What sets “great” content apart from the ocean of mediocre or even – gasp – crappy content out there? There are quite a few differences I could point to, but instead I invite you to ask yourself these questions before embarking on your next content creation journey:
- What makes you want to start reading?
- What makes you want to skip reading?
- What makes you want to continue reading?
- What makes you want to stop reading?
- What makes you want to share content with others?
Answer these questions as openly, honestly, and completely as you can. Once you do, you’ll have a template for some of the things you do and don’t want to do with content. These questions help me connect the dots between what I create as a writer and what readers are looking for.
Think of the whole process like a trade bargain: you create the content and ask readers to invest time into reading/sharing it. In exchange, they expect to get some sort of value out of it. Just as you value their engagement, they value their time. If you don’t hold up your end of the bargain, they likely won’t hold up theirs.
Earlier this week, I shared Part 1 of this article series, where I discussed how to engage readers with better headlines, content value, and audience targeting. Today, I’m continuing the conversation about creating engaging content by touching on topic trendiness, takeaways, visual media, and challenges/CTAs.
Evergreen content is still a must, but trendy content is, too. People want to stay informed about trends and be up to date. If you can leverage a current trend in a way that makes sense for your company, then go for it—but don’t force it!

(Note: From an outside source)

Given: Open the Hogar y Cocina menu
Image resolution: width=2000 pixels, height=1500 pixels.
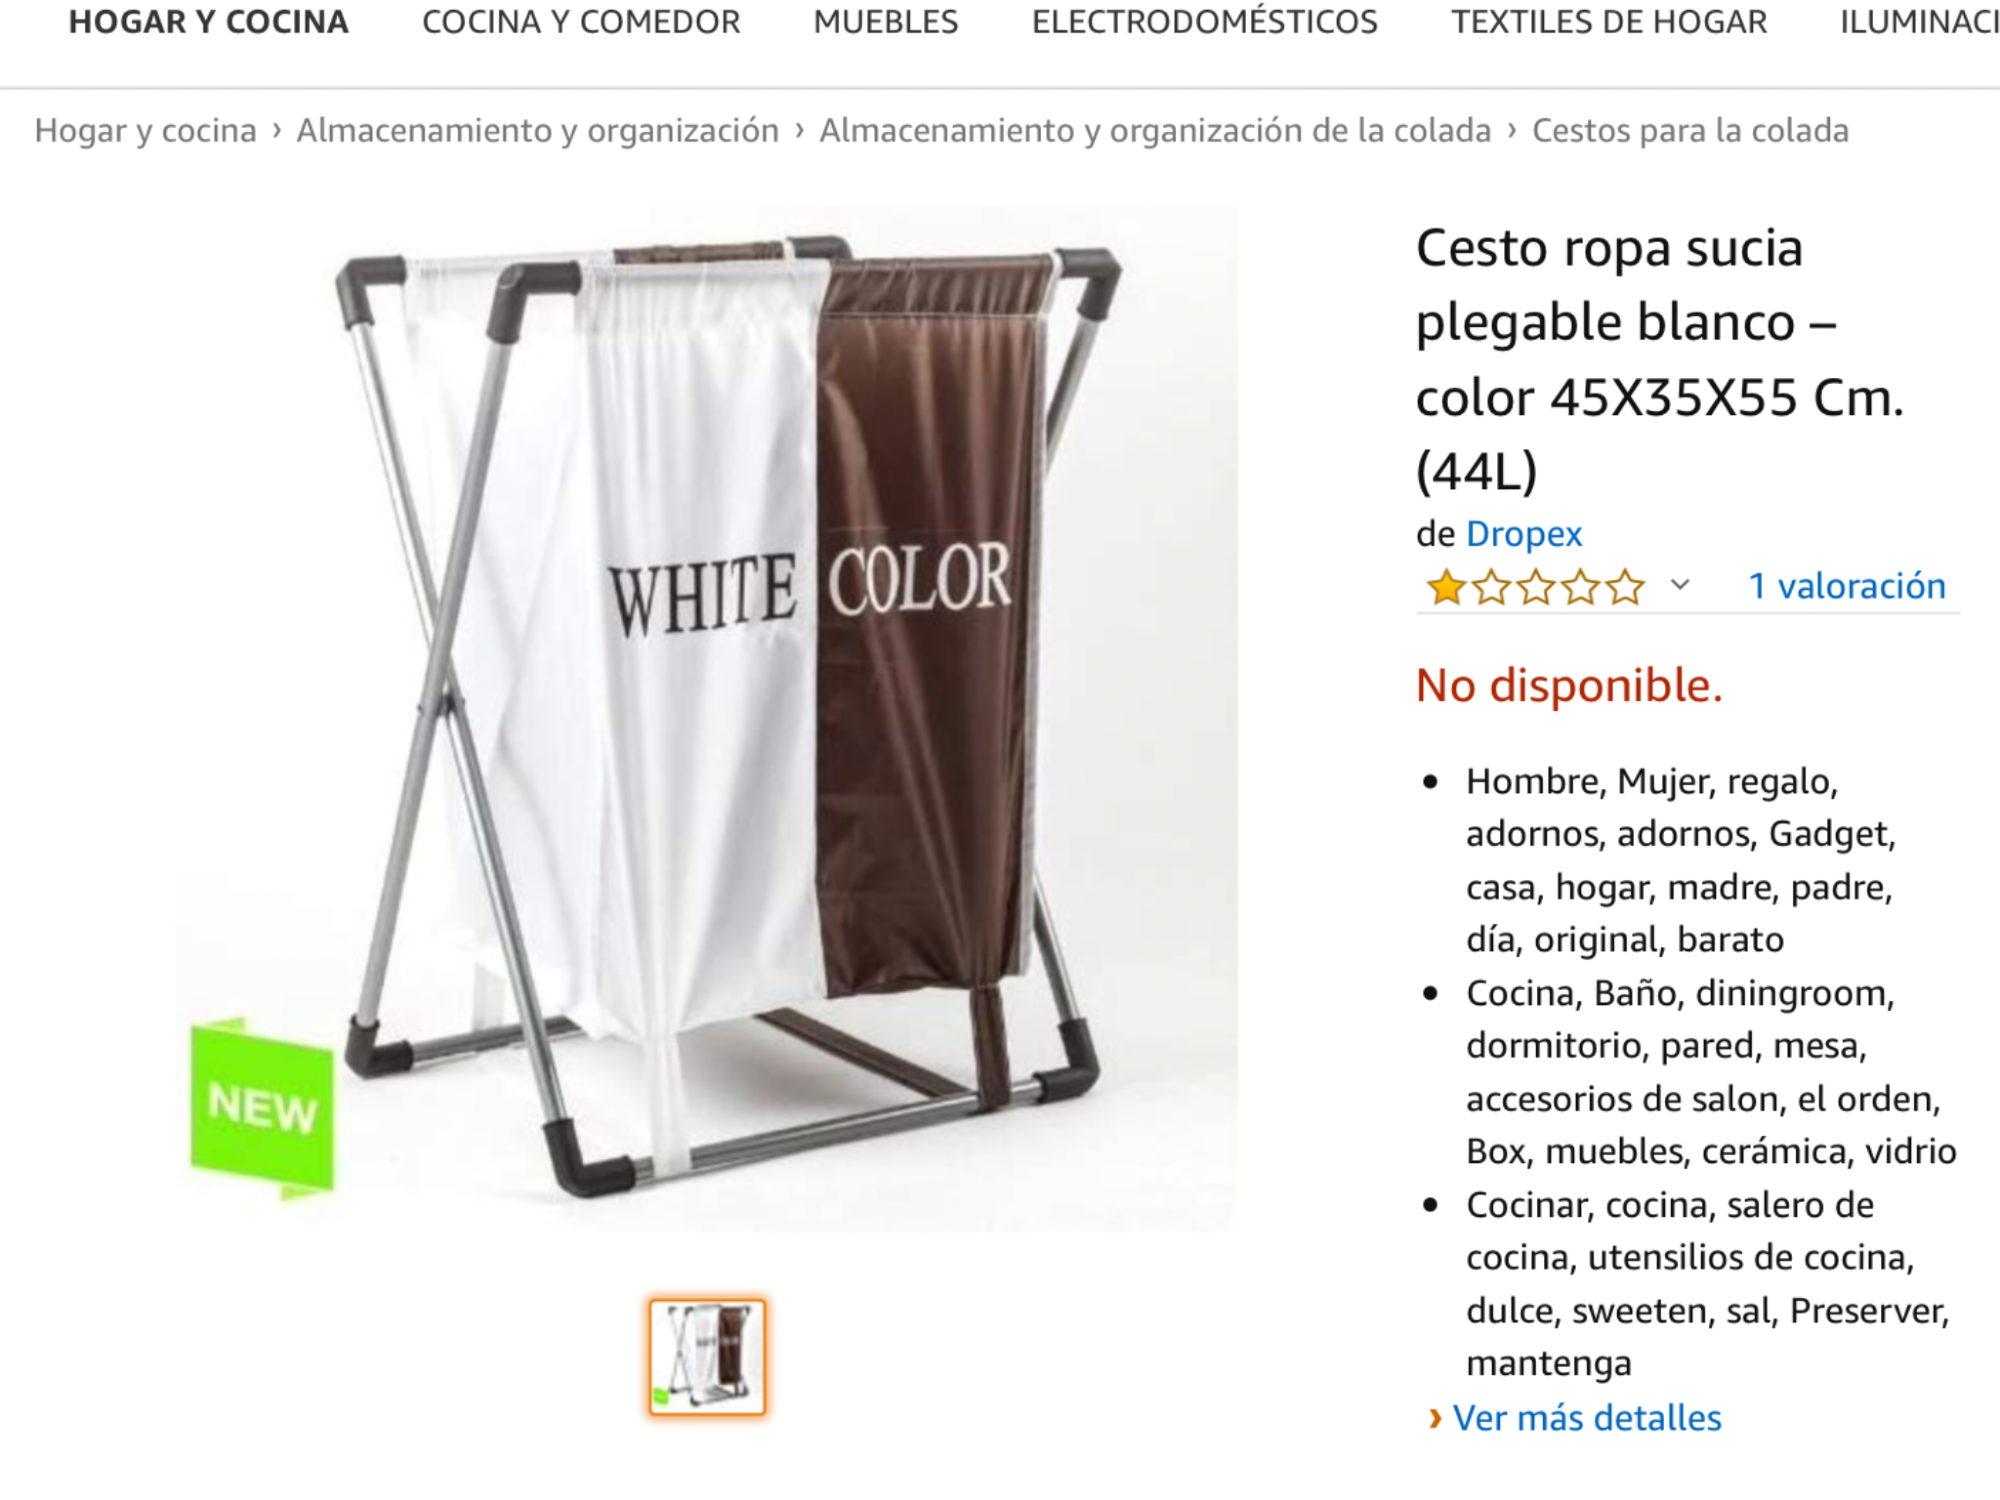Looking at the screenshot, I should pos(208,22).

For example, if Miley Cyrus is trending in the news, that doesn’t mean you have to (or should) comment on it, because most likely it’s not relevant to your business. On the other hand, if it’s International Women’s Day and your company is a women-owned business, posting about it would be an excellent idea, as this is a topic that is relevant, timely, and likely to engage readers.
Think of “trendy” posts as fulfilling this function: providing individuals with cutting-edge insights about what’s current (or coming up) that will help them get ahead of the game and admired by others.
Takeaways & Freebies
Does your content provide lasting value? If you are able to, consider providing something that readers can take away and share with others for free. The idea here is that you give them something for free, and you (hopefully) gain some new viewers and more customer loyalty.
What can you provide? Try downloadable slide decks, videos/images/infographics/cheat sheets, tip lists, or even giveaways for users who check in at the company on Facebook.
According to a study by 3M and Zabisco, 90% of information transmitted to the brain is visual, and visuals are processed 60,000 times faster in the brain than text is. Zabisco also reports that 40% of people respond better to visual information than plain text.
These numbers are stunning. Just as headlines are extremely important to engaging readers, so is using visual media in content. And I’m not talking simple stock photos (though those are better than nothing).
Give your content the extra kick it needs by sharing unique photos of the team/office/neighborhood, providing slideshows and presentations, creating informative infographics, mastering the art of videos and screencasts for tutorials, or taking advantage of the GIF craze. For example, this social media image sizes cheat sheet keeps me coming back again and again—and I always refer others to it when they ask questions about image sizing.
Don’t know where to start? There are tons of free tools with easy-to-use interfaces that will allow you to create unique visuals in no time flat.
Challenges, Contests, and CTAs
With so much going on in our digital lives, it’s easy to become overwhelmed. Try cutting through the noise by letting your audience know exactly how you want them to engage with you.
Challenge users to participate in a philanthropic campaign by sharing their photos with a special hashtag, incentivize reader engagement through social contests, or simply invite users to share their stories. Opening the door to engagement is essential!
There are many ways in which reader engagement can be boosted; the items on my list are just a few of the broader categories I’ve noticed trends in. You certainly don’t have to employ all of the suggestions from this article series right away, but I would encourage you to at least work to improve headlines, content value, and audience targeting, as those items really are key to generating high-quality content that users love.
What other methods have you found for improving engagement with your audience?